## 所给文本
◆ ◆ ◆ ◆
码迷,mamicode.com
首页 > 编程语言 > 详细

MapReduce排序及实例

时间:2015-06-16 16:44:10      阅读:191      评论:0      收藏:0      [点我收藏+]

标签:sort   mapreduce   

排序可分为四种排序:
普通排序
部分排序
全局排序
二次排序(比如有两列数据,第一列相同时,需要对第二列进行排序。)

普通排序

普通排序是Mapreduce本身就自带排序功能;
Text对象是不适合排序的;IntWritable,LongWritable等实现了WritableComparable类型的对象都是可以排序的;

部分排序

map和reduce处理过程中默认包含了对key的排序,如果不要求全排序,可以直接把结果输出,那么每个输出文件中包含的就是安装key执行排序的结果;

全局排序

Hadoop平台并没有提供全局数据排序,而在大规模数据处理中进行数据的全局排序是非常普遍的需求;使用hadoop进行大量的数据排序最直观的方法是把文件所以内容给map之后,map不做任何处理,直接输出给一个reduce(一个reduce处理的话,不是很适合大规模的数据,效率不高。),利用hadoop自己的shuffle机制,对所有数据进行排序,而后由reduce直接输出;

如果要对大规模数据处理中进行数据的全局排序的话,
主要思路就是将数据按照区间进行分割,比如对整数排序,
[0,10000]的在partition 0中,(10000,20000]在partition 1中,
在数据分布均匀的情况下,每个分区内的数据量基本相同,这种就是比较理想的情况了,但是实际中数据往往分布不均匀,出现了数据倾斜的情况,这时按照之前的分区划分数据就不合适了,此时就需要一定的帮助——采样器;

package Sort;

import java.io.IOException;
import java.net.URI;
import java.net.URISyntaxException;

import org.apache.hadoop.conf.Configuration;
import org.apache.hadoop.fs.FileSystem;
import org.apache.hadoop.fs.Path;
import org.apache.hadoop.io.LongWritable;
import org.apache.hadoop.io.NullWritable;
import org.apache.hadoop.io.Text;
import org.apache.hadoop.mapreduce.Job;
import org.apache.hadoop.mapreduce.Mapper;
import org.apache.hadoop.mapreduce.Partitioner;
import org.apache.hadoop.mapreduce.Reducer;
import org.apache.hadoop.mapreduce.lib.input.FileInputFormat;
import org.apache.hadoop.mapreduce.lib.output.FileOutputFormat;



public class Demo {

    private final static String INPUT_PATH = "hdfs://liguodong:8020/input";
    private final static String OUTPUT_PATH = "hdfs://liguodong:8020/output";

    public static class MyMapper extends Mapper<LongWritable, Text, LongWritable, NullWritable>{

        @Override
        protected void map(LongWritable key, Text value, Context context)
◆ ◆ ◆ ◆
[摘自某一合集的条目]
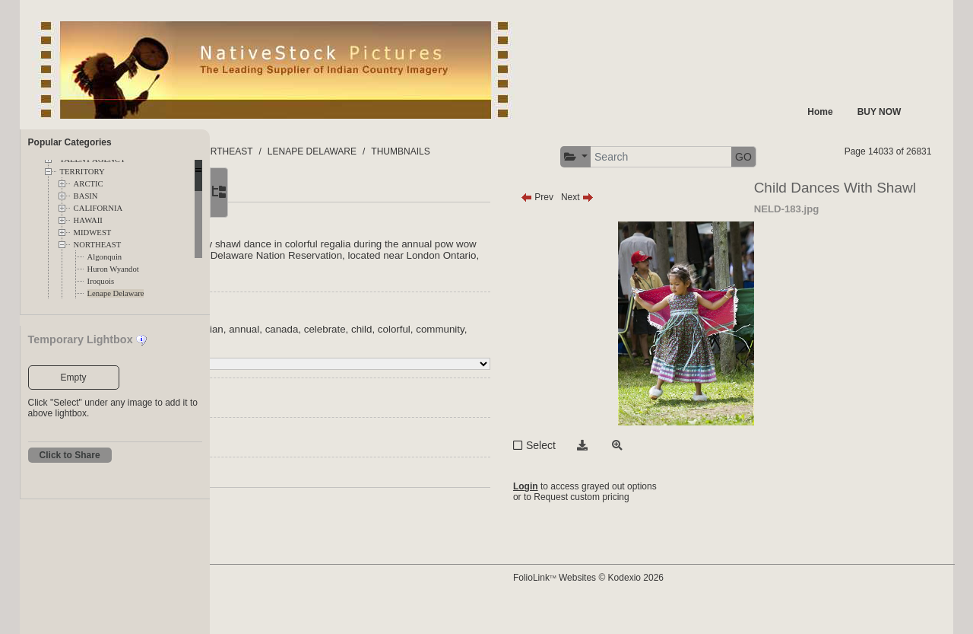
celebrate (507, 358)
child (544, 358)
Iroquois (101, 281)
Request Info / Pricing (316, 506)
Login (613, 515)
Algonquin (104, 257)
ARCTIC (88, 184)
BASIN (86, 196)
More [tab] (328, 220)
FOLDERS (281, 151)
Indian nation (300, 358)
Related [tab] (379, 220)
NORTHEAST (98, 245)
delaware (425, 369)
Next (664, 226)
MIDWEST (93, 232)
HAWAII (88, 220)
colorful (287, 369)
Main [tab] (282, 220)
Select (628, 474)
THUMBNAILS (588, 151)
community (333, 369)
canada (464, 358)
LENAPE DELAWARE (499, 151)
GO (907, 157)
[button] (738, 157)
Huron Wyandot (113, 269)
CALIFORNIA (98, 208)
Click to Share (70, 455)
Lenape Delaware (115, 293)
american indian (370, 358)
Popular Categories (70, 142)
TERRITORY (82, 171)
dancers (381, 369)
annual (427, 358)
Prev (624, 226)
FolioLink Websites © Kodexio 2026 (676, 601)
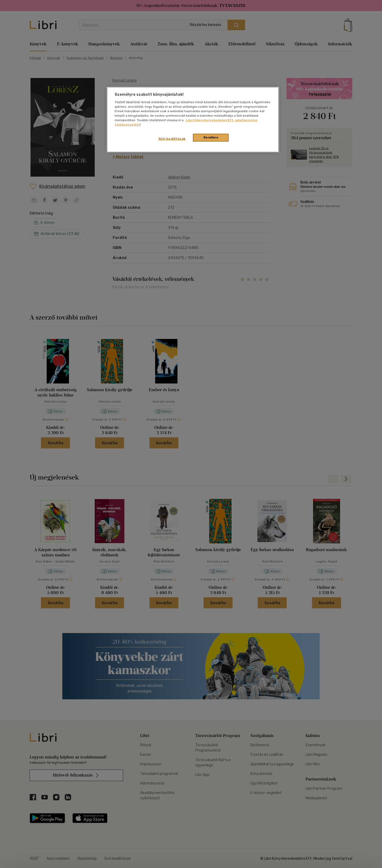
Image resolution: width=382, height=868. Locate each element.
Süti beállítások (172, 139)
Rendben (210, 137)
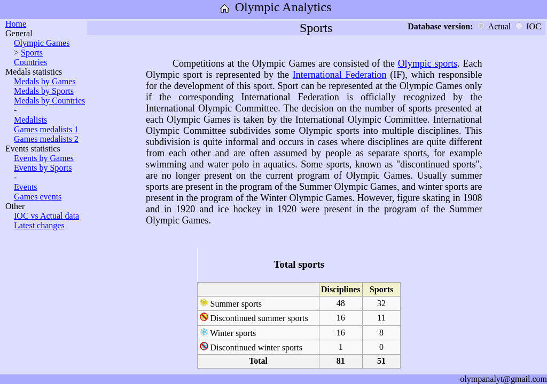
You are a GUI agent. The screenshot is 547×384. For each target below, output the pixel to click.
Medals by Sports (44, 90)
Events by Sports (43, 167)
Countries (30, 62)
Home (15, 23)
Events (25, 186)
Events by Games (44, 158)
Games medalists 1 (46, 129)
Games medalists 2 (46, 138)
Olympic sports (428, 63)
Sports (32, 52)
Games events (37, 196)
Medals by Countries (49, 100)
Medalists (30, 119)
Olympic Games (41, 42)
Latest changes (39, 225)
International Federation (340, 74)
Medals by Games (45, 81)
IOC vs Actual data (46, 215)
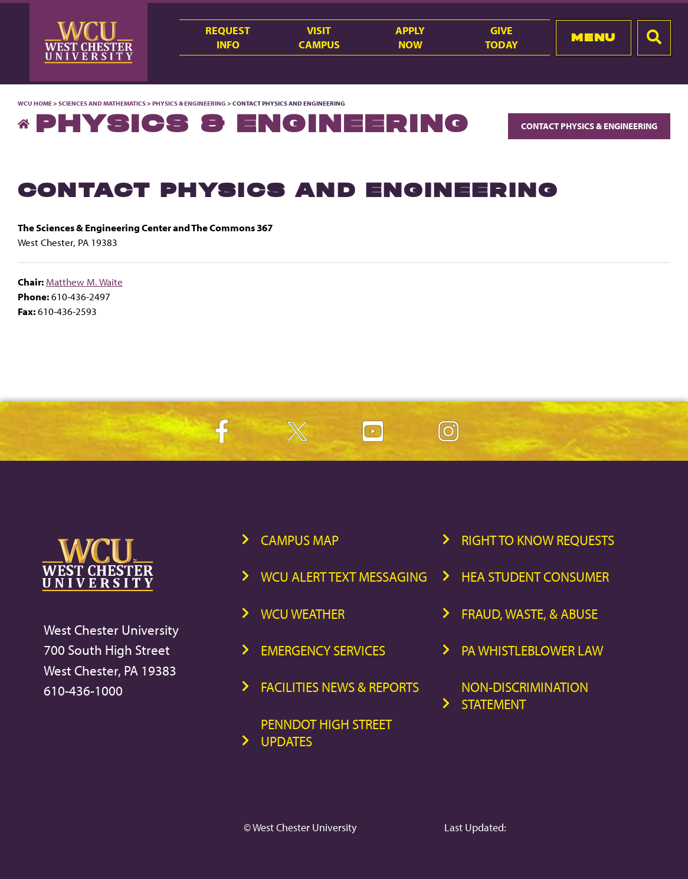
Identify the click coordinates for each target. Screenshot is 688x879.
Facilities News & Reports (340, 687)
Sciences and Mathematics (102, 103)
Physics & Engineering (189, 103)
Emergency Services (323, 650)
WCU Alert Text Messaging (344, 576)
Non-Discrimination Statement (524, 695)
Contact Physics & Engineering (589, 126)
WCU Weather (303, 613)
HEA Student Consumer (535, 576)
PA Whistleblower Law (532, 650)
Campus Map (300, 540)
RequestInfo (227, 37)
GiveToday (501, 37)
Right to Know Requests (537, 540)
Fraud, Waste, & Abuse (529, 613)
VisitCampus (319, 37)
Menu (593, 37)
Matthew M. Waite (84, 281)
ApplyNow (410, 37)
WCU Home (35, 103)
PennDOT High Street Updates (326, 733)
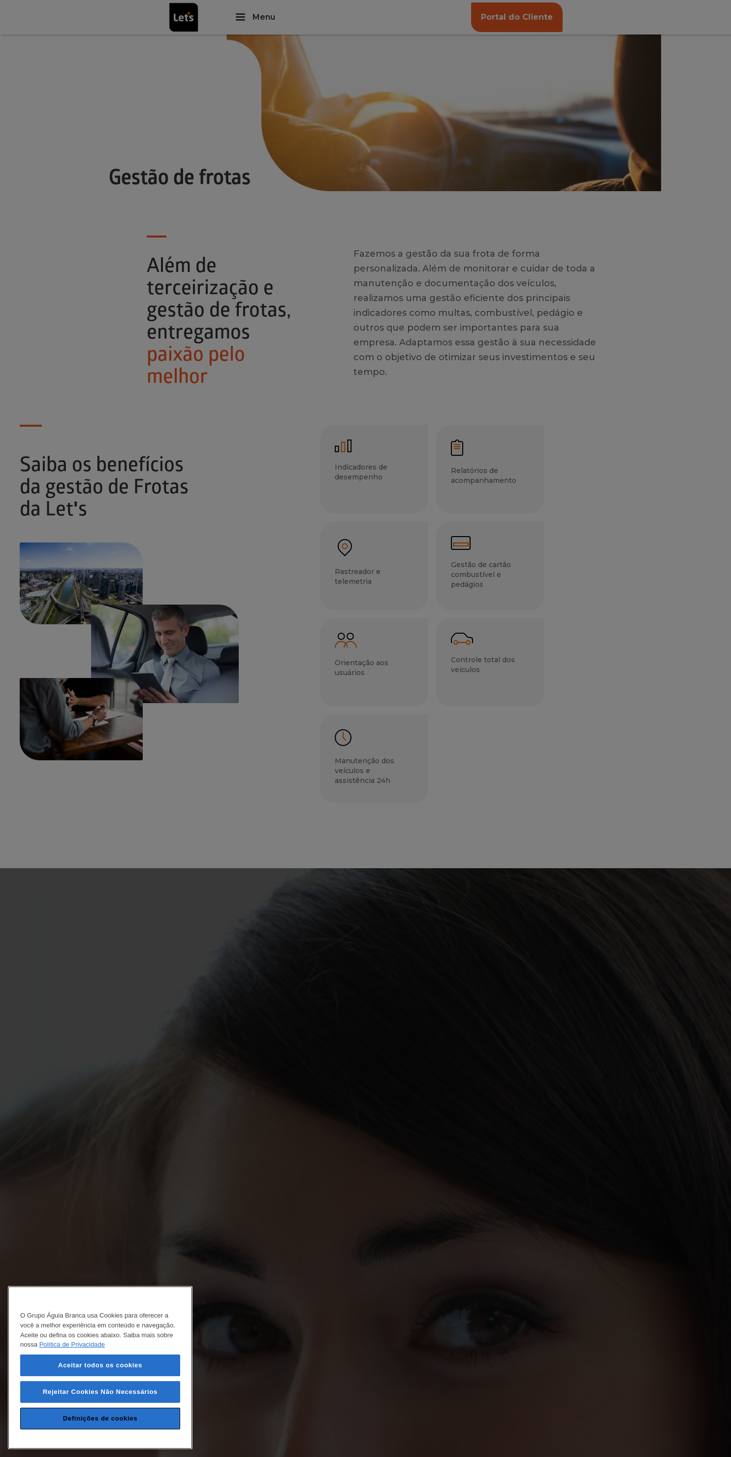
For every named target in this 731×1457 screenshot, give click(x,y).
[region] (100, 1367)
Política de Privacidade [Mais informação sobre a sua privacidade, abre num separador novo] (72, 1344)
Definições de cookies (100, 1418)
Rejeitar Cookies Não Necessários (100, 1391)
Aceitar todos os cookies (100, 1365)
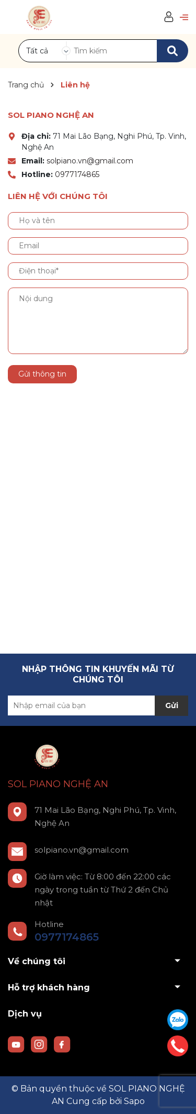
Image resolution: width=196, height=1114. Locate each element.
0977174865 (77, 174)
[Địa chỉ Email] (98, 705)
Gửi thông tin (42, 374)
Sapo (134, 1101)
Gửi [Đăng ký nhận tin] (171, 705)
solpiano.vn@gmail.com (90, 161)
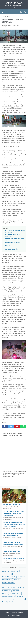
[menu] (2, 12)
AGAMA (5, 571)
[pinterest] (17, 426)
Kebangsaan (21, 576)
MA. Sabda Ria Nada (8, 582)
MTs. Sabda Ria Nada (8, 587)
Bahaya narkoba (7, 574)
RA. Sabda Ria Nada (15, 593)
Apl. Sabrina (15, 571)
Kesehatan (17, 579)
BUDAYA (17, 574)
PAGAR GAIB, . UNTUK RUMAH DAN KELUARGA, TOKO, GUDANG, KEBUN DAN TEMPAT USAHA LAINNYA (14, 524)
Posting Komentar (6, 26)
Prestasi (5, 593)
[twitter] (11, 426)
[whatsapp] (23, 426)
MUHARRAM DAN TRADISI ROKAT (12, 504)
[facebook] (5, 426)
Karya (13, 576)
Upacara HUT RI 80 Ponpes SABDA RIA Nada (13, 599)
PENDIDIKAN (6, 590)
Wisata (11, 601)
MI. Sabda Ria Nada (8, 585)
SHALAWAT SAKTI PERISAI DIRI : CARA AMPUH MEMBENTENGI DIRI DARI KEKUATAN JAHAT (13, 513)
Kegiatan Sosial (7, 579)
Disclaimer (20, 612)
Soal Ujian (20, 596)
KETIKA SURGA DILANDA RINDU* (12, 551)
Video (4, 601)
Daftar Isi (7, 612)
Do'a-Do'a (5, 576)
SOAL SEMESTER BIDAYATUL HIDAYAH (13, 558)
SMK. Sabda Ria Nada (8, 596)
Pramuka (16, 590)
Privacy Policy (14, 612)
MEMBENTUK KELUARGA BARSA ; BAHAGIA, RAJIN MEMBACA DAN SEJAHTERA (13, 244)
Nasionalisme (21, 587)
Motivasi (19, 585)
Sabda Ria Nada (14, 3)
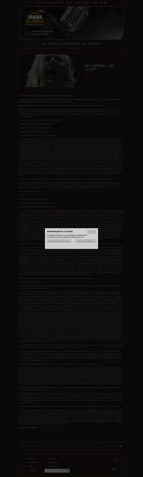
◆ ◆ ◆ ◆
## 练习任务
1 - 根据MapReduce排序一文,判断以下各说法是否与原文相符,回答"是"或"否",并逐字引用起决定作用的原文:(a) Text对象适合用于排序;(b) Hadoop平台提供了全局数据排序;(c) 数据分布不均匀、出现数据倾斜时,需要借助采样器。
2 - 请把列表中从含有"Privacy Policy (14, 612)"的那一行开始、一直到列表末尾的各行重新写出,并给每个坐标数值都加上 -94。图片不必写进答案。

## 参考答案
1 -
(a) 否。"Text对象是不适合排序的"
(b) 否。"Hadoop平台并没有提供全局数据排序"
(c) 是。"实际中数据往往分布不均匀,出现了数据倾斜的情况,这时按照之前的分区划分数据就不合适了,此时就需要一定的帮助——采样器"

2 -
Privacy Policy (-80, 518)
MEMBENTUK KELUARGA BARSA ; BAHAGIA, RAJIN MEMBACA DAN SEJAHTERA (-81, 150)
Nasionalisme (-73, 493)
Motivasi (-75, 491)
Sabda Ria Nada (-80, -91)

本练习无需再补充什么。